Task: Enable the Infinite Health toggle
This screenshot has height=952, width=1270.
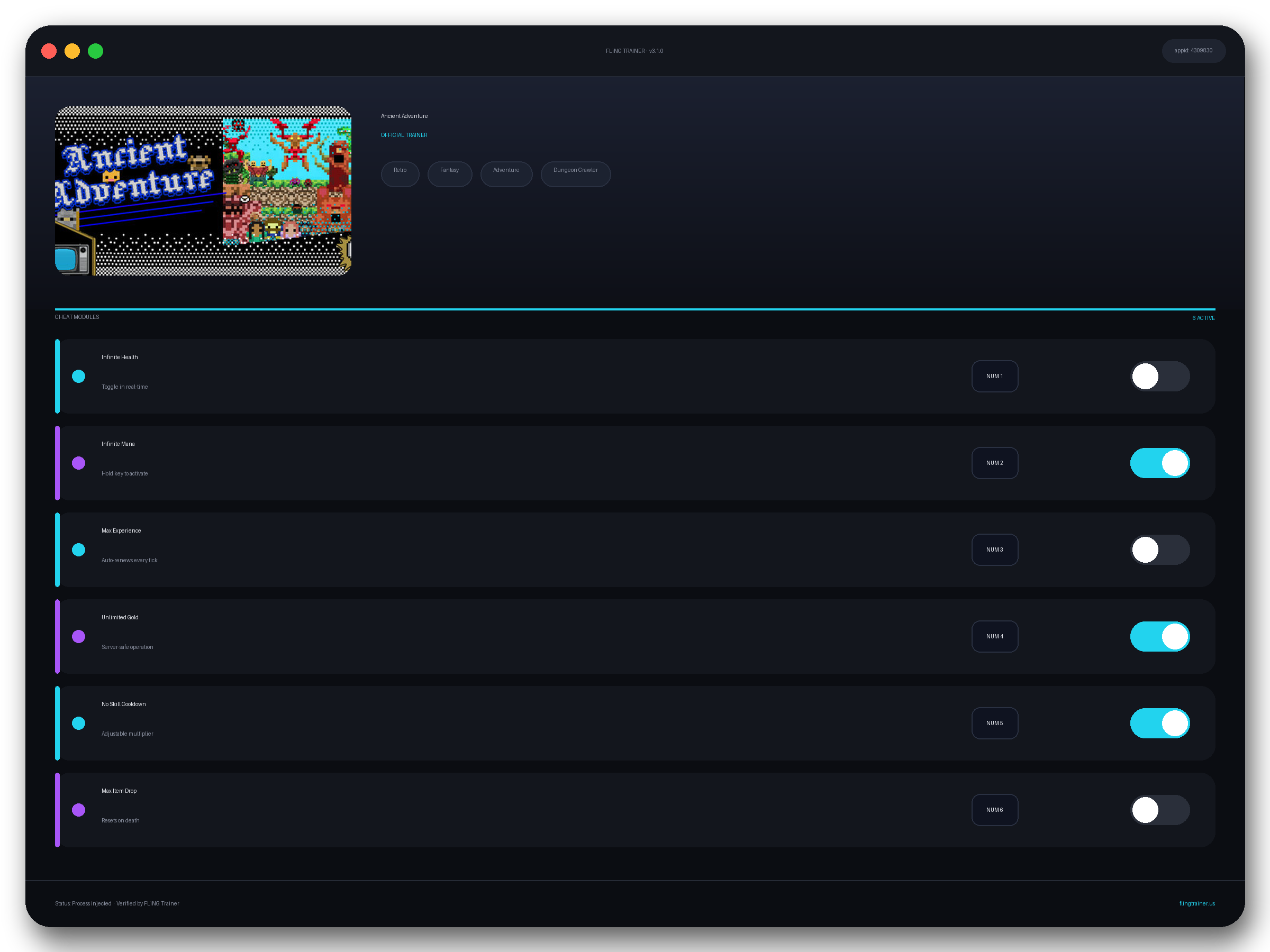Action: click(1160, 377)

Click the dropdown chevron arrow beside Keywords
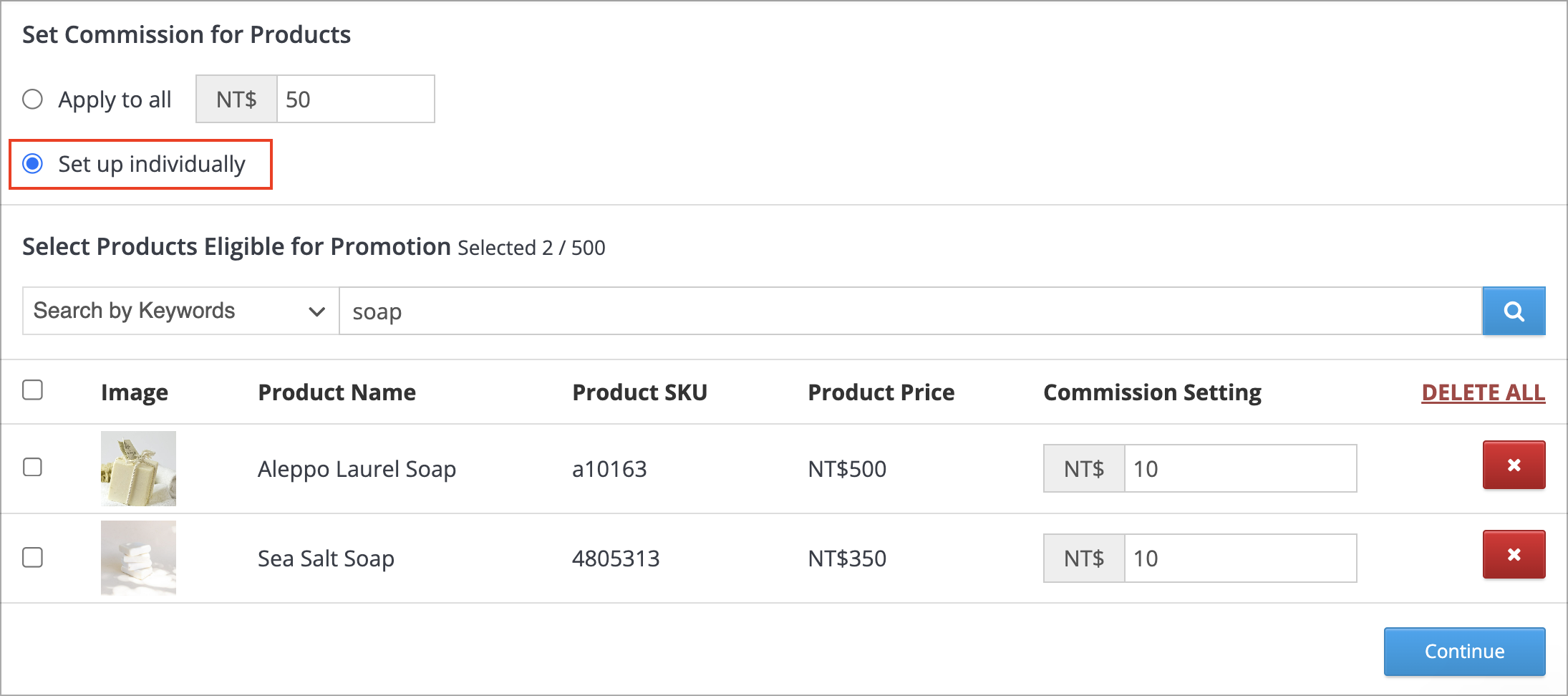tap(316, 311)
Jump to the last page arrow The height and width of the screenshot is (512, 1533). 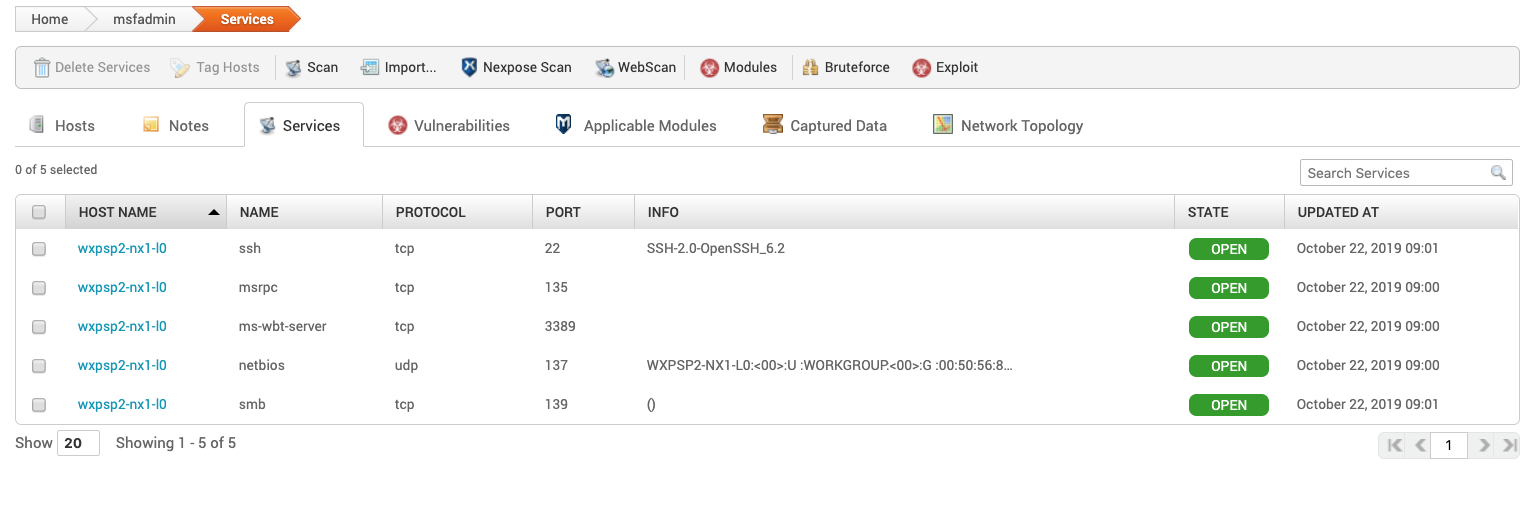pyautogui.click(x=1510, y=445)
_____
__The task__.
Reproduce the data verbatim, beginning at the start of the data and continuing through the line containing "tap(316, 311)", including that line. Omit the pictures from your copy.

__Final answer__.
Task: Enable the Infinite Health toggle
This screenshot has height=952, width=1270.
Action: click(1160, 377)

Click the dropdown chevron arrow beside Keywords
tap(316, 311)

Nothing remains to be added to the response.